What is probate? ‘Probate’ is a term commonly used when talking about applying for the right to deal with a deceased person’s affairs (called ‘administering the estate’). By having grant of probate this gives you legal right to deal with the persons property, money and belongings.
First thing to do is find a will if one exists
Anything that belongs to the deceased i.e. money, property or belongings is called their estate. By finding the will this will specify how the person would like their estate divided.
If there is no will
If you cant find a will or if the will is invalid then there are laws that state how the estate should be distributed.
The spouse or civil partner will inherit the entire estate if it’s worth:
- Less than £250,000 – if there are surviving children, grandchildren, etc, or
- Less than £450,000 – if there are surviving parents, brothers or sisters
Over these limits, the estate could be distributed between the spouse and the rest of the family.
Unmarried or divorced partners normally won’t inherit anything under the intestacy rules.
When do I need to apply for probate?
Probate is almost always needed when the deceased’s estate includes property or land held in their own name or jointly as a ‘tenant in common.
A solicitor can normally assist you in apply for probate but you can also do this yourself.
The following steps will need to be followed to complete the process:
- Check if there’s a will – this normally states who sorts out the estate.
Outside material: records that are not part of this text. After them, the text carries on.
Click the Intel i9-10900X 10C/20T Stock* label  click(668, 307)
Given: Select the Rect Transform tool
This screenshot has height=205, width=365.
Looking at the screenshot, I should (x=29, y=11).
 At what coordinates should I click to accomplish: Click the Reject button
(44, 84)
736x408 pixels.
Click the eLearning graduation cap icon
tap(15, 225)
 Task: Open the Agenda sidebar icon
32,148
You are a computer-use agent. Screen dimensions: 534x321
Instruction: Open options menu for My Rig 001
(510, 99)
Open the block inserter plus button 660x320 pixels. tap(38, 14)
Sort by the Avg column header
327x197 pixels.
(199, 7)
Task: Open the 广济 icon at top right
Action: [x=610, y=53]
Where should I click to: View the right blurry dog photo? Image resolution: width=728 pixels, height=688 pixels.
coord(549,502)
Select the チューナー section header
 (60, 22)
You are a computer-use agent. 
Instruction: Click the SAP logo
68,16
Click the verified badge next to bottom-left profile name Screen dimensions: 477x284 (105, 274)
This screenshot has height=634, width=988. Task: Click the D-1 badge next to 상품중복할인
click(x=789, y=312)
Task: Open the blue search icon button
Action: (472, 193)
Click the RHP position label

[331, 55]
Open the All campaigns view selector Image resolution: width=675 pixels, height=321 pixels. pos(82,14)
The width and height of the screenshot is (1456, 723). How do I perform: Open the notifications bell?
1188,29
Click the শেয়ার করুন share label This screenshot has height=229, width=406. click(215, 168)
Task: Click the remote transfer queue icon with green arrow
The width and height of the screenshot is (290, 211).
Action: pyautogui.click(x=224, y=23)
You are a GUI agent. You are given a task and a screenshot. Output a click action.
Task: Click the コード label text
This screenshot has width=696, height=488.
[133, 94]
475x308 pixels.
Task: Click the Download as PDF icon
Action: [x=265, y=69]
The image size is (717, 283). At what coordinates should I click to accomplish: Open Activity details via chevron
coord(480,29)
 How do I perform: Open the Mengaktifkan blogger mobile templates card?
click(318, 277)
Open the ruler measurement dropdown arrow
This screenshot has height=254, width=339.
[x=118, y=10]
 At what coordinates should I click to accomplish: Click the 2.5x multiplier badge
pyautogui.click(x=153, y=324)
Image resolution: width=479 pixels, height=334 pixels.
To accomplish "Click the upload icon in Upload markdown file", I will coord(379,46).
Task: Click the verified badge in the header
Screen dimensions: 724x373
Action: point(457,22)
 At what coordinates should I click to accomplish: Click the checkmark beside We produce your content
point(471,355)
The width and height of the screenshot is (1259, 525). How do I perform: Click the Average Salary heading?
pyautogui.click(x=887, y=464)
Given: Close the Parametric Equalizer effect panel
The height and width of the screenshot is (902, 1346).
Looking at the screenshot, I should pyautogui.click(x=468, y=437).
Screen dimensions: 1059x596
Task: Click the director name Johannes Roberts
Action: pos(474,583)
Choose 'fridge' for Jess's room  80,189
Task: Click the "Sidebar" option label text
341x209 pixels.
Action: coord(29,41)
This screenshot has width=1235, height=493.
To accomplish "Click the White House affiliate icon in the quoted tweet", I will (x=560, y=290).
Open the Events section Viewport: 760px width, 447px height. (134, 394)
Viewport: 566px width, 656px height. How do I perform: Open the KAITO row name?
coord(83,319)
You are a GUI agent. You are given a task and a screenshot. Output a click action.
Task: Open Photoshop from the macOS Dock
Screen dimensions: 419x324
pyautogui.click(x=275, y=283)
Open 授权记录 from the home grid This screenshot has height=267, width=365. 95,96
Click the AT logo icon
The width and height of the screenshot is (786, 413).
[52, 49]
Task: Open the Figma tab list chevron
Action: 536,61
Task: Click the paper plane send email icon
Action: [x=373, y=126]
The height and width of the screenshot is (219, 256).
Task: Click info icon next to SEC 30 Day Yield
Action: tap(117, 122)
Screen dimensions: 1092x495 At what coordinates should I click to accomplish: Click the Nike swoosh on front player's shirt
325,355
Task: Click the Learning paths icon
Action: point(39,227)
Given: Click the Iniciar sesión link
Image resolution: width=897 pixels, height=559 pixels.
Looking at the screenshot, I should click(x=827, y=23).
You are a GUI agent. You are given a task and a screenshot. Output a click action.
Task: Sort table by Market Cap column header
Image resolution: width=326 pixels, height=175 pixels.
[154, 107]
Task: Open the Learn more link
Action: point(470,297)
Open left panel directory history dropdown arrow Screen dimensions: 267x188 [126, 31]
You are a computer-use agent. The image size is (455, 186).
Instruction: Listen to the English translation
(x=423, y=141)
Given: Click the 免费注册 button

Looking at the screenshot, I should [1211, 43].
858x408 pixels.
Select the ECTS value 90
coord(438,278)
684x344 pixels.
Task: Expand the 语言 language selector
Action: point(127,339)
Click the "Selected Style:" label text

If there’s no will the next of kin can apply.
- Apply to get a “grant of probate”’ – this gives you the legal right to access things like the person’s bank account.
- Pay any Inheritance Tax that is due.
- Collect the estate’s assets, i.e. money from the sale of the person’s property.
- Pay any debts, i.e. unpaid utilities bills.
- Distribute the estate – this means giving any property, money or possessions to the people entitled to it (‘beneficiaries’).